Another interesting thread for security-conscious people is http://forum.tinycorelinux.net/index.php?topic=4088.0

[spence91]

Philip i don't see any gratuitous remarks towards the OP.

You are correct in that the replies are basically "Trust us, we know what we are doing", because that's basically what your asked to do every time you run an application that you haven't written yourself.

I don't personally know if there's any testing done on user submitted applications. If your worried about security you can roll your own packages or use a source based distribution.

[Jason W]

Any time you are using software, or eating food, you are trusting the ones who made it.  Nothing in life is 100% safe and there is no way to guarantee 100% safety.  But notice we have yet to have seen a maliciously made extension enter the repo.  Our base of contributors is skilled and proven trustworthy. 

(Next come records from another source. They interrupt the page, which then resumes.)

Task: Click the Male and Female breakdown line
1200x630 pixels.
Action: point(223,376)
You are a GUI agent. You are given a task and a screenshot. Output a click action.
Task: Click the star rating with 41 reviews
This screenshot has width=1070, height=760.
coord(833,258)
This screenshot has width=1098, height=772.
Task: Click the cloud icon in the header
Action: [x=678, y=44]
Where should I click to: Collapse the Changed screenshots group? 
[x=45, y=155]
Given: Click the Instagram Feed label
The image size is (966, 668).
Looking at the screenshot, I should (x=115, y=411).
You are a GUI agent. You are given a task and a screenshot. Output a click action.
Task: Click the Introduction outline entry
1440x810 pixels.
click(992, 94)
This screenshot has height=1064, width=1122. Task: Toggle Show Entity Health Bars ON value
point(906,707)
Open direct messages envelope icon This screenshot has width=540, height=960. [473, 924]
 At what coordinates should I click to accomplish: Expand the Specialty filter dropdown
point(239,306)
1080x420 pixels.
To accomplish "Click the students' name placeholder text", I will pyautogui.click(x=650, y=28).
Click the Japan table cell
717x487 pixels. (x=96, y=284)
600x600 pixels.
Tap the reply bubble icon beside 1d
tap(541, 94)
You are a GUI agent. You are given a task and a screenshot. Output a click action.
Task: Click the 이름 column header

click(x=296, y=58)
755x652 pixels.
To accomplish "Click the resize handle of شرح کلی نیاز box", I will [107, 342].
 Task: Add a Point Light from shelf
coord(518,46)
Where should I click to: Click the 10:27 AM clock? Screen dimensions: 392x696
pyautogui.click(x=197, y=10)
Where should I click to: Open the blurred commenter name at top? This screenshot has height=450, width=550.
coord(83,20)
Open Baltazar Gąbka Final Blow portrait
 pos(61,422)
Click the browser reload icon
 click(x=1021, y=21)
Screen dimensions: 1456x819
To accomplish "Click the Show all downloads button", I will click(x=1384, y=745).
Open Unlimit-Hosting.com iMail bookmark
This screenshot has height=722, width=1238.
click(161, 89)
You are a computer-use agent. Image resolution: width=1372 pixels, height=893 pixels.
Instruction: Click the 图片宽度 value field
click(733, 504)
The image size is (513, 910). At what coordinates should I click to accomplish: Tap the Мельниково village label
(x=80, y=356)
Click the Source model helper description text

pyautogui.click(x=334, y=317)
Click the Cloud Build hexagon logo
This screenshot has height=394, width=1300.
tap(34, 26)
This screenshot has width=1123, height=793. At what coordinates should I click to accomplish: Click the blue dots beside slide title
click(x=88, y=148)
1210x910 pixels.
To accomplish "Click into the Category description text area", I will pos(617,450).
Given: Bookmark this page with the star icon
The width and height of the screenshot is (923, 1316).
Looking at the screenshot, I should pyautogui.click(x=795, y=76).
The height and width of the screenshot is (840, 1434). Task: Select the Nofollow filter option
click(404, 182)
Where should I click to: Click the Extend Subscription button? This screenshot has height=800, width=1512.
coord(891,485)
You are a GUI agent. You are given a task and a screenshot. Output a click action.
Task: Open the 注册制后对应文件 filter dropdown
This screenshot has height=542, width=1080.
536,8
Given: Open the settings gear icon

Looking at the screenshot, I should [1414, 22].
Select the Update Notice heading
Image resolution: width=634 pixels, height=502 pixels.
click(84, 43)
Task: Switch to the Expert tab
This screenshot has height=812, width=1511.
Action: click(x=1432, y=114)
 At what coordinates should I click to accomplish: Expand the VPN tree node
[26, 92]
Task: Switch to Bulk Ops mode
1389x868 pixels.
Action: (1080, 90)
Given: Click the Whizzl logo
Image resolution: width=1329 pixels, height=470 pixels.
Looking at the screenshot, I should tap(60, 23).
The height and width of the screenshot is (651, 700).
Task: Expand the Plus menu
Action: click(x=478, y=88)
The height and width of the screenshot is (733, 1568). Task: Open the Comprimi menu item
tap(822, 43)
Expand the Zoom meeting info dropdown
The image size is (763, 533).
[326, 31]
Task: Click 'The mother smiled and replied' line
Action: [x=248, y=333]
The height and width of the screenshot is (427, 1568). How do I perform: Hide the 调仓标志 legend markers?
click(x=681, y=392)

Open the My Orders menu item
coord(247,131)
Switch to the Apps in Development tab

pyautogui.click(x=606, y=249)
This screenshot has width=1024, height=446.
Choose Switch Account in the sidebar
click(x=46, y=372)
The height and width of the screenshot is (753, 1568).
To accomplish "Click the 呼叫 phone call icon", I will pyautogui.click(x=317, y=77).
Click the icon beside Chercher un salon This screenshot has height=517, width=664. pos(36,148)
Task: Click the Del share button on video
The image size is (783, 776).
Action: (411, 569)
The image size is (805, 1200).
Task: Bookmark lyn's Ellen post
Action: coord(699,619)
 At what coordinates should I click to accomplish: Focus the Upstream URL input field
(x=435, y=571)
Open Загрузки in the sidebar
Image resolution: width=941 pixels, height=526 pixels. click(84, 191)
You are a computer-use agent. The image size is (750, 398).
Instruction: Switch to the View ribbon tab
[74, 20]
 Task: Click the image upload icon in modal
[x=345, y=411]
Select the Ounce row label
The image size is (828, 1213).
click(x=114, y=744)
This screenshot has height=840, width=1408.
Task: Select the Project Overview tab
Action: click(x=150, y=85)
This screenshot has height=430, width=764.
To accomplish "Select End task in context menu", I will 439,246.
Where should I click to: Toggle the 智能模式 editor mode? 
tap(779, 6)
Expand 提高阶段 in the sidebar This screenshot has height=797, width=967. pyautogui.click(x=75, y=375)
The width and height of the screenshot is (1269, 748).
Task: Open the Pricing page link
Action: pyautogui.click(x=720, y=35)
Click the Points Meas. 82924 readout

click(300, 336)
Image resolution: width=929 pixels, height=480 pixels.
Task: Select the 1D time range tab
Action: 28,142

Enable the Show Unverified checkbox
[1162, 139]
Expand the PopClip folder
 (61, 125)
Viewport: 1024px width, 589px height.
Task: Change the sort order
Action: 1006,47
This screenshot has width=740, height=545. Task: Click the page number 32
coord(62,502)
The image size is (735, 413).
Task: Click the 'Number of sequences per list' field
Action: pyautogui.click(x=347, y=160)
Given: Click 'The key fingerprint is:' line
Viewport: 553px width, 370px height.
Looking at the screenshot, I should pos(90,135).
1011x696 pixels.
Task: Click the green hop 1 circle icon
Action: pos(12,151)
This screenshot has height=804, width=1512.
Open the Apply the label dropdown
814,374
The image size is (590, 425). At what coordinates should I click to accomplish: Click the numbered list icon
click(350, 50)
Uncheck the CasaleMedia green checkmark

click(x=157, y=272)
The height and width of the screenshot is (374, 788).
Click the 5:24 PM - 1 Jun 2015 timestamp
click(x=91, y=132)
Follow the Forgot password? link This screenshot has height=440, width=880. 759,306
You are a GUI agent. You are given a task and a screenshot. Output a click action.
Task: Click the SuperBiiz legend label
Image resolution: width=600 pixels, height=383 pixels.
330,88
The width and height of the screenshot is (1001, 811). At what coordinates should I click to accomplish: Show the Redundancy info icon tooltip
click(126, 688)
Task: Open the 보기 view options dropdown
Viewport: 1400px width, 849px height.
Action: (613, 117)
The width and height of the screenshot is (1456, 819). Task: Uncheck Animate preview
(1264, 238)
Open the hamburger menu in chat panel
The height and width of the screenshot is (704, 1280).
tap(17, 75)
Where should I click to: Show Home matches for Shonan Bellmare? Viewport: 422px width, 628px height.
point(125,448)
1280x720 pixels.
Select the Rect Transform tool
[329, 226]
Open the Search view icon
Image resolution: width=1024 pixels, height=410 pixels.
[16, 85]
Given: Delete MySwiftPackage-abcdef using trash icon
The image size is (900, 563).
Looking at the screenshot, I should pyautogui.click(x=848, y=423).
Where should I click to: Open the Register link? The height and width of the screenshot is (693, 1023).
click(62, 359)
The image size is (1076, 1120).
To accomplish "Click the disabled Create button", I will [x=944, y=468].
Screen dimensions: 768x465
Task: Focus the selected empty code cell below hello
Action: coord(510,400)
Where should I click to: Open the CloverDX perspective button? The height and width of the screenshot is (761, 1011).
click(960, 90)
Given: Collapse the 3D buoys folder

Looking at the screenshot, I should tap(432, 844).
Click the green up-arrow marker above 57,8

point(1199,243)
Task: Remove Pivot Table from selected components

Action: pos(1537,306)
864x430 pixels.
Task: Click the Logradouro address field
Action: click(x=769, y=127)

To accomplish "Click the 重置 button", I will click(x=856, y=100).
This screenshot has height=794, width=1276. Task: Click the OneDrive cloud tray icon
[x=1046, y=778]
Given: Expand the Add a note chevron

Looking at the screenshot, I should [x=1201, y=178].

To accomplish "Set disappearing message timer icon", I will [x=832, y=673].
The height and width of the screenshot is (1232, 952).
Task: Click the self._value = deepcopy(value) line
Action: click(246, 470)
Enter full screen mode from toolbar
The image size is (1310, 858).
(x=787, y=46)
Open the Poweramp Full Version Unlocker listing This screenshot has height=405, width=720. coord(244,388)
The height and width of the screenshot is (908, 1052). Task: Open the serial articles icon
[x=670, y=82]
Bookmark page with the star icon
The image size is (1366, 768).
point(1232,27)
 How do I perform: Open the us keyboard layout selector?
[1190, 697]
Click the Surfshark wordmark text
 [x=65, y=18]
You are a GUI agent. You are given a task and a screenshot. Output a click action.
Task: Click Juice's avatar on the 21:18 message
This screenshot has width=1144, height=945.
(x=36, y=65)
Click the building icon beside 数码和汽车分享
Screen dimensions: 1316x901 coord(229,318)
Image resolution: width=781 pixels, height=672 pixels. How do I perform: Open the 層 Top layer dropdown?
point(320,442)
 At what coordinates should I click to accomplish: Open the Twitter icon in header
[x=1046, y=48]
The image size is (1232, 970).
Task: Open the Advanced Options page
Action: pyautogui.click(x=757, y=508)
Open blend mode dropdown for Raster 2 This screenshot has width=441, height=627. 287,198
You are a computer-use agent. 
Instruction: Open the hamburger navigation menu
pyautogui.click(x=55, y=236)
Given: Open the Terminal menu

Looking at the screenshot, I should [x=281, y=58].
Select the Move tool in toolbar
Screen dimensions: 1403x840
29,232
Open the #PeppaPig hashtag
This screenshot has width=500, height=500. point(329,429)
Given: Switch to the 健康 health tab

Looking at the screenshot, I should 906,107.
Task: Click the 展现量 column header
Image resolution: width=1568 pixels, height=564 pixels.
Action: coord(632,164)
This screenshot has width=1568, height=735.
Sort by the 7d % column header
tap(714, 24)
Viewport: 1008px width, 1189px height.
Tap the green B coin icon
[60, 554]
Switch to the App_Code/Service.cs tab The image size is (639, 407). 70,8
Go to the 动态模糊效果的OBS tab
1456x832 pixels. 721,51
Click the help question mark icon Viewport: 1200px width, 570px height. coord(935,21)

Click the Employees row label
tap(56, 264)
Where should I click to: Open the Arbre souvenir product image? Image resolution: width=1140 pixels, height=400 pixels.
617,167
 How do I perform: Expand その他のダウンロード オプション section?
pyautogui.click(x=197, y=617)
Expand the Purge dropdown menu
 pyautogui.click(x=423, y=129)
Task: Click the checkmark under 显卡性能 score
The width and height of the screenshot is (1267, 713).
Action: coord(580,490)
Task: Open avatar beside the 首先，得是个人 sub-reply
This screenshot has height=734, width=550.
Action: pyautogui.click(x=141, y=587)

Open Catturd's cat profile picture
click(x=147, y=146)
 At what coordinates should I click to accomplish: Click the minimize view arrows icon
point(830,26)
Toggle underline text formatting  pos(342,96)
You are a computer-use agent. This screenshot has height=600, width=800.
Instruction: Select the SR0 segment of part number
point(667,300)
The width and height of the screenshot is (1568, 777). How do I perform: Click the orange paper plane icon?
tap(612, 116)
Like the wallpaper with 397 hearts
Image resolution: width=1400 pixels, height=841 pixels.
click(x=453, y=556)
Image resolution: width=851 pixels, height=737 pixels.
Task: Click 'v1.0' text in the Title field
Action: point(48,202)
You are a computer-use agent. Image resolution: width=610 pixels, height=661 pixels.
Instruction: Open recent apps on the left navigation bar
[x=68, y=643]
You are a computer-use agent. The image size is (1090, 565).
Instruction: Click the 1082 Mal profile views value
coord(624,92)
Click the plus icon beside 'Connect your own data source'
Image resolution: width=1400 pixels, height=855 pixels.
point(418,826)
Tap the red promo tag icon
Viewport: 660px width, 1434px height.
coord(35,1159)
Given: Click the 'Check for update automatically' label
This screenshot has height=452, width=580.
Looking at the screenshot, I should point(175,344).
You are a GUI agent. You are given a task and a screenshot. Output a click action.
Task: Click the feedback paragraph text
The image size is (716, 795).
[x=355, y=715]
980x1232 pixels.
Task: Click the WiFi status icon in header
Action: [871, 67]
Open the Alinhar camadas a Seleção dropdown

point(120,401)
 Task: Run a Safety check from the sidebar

If one does not trust TC or it's open development process, there are many closed development distros to choose from.  But then you are simply trusting their process just the same.

But the issue raised was auditing binaries for malicious code.  Malicious code could be anything under the sun added or taken away from the original source.  If there is such thing as a realistic test for that kind of thing that could be added to the extension auditing process then I will definitely consider it.

[philip]

If there is such thing as a realistic test for that kind of thing that could be added to the extension auditing process then I will definitely consider it.

This is a reasonable answer. It's essentially a simple "No" to the original question, wrapped with the perfectly believable assertion that the concept is some combination of unknown, unwieldy, or impossible.

I wrote in mostly because the OP is new and I wanted his fair question to receive a more welcoming response. Thanks to Jason, that's mostly fixed now. (I hope Frank agrees.) But it did get me thinking ...

Perhaps alternatives do exist. The Wikipedia article on linux malware concludes with a list of anti-virus programs, including several FOSS ones. Perhaps some of these work by recognizing the binary signatures of famous offenders, like the many commercial virus scanners for A Certain Other OS. Certainly checking binaries once as they enter the repo would be far more efficient than checking every file your computer touches at run-time. (I had to sit in front of a Windows box and wait for that just yesterday--ouch!) ... It would be a major project, though.

Personally I am content to run a tightly tuned firewall (iptables), include all the TCP/IP wrappers (/etc/hosts.allow, etc.), review the output of "sudo netstat -anp" occasionally to check that I recognize who I'm connected to, and trust the TC developers and submitters. I have learned these tricks the hard way, and regretfully agree that what may sound like excessive paranoia to the young feels like simple common sense to me.

[Jason W]

Though it is easy to insert malicious code into the source of any app, like adding the line "system("rm -rf /")" in one of the apps functions before compiling which would be undetectable, I don't mind adding assurance by scanning files with Clamav before uploading to the repo.  That would detect any of the known malware functions that would be present, and also works on ELF binaries.  I don't think there is a pressing need to do this, but it would be simple to do and protect the repo from a rare malicious extension being uploaded. 

I already do many automated checks of extensions' files, adding one more would be trivial. 

[Frank]

Jason W, thank you, that clarified it. As philip writes, "It's essentially a simple "No" to the original question" -- which is not the ideal state of matters, but definitely a perfectly clear answer.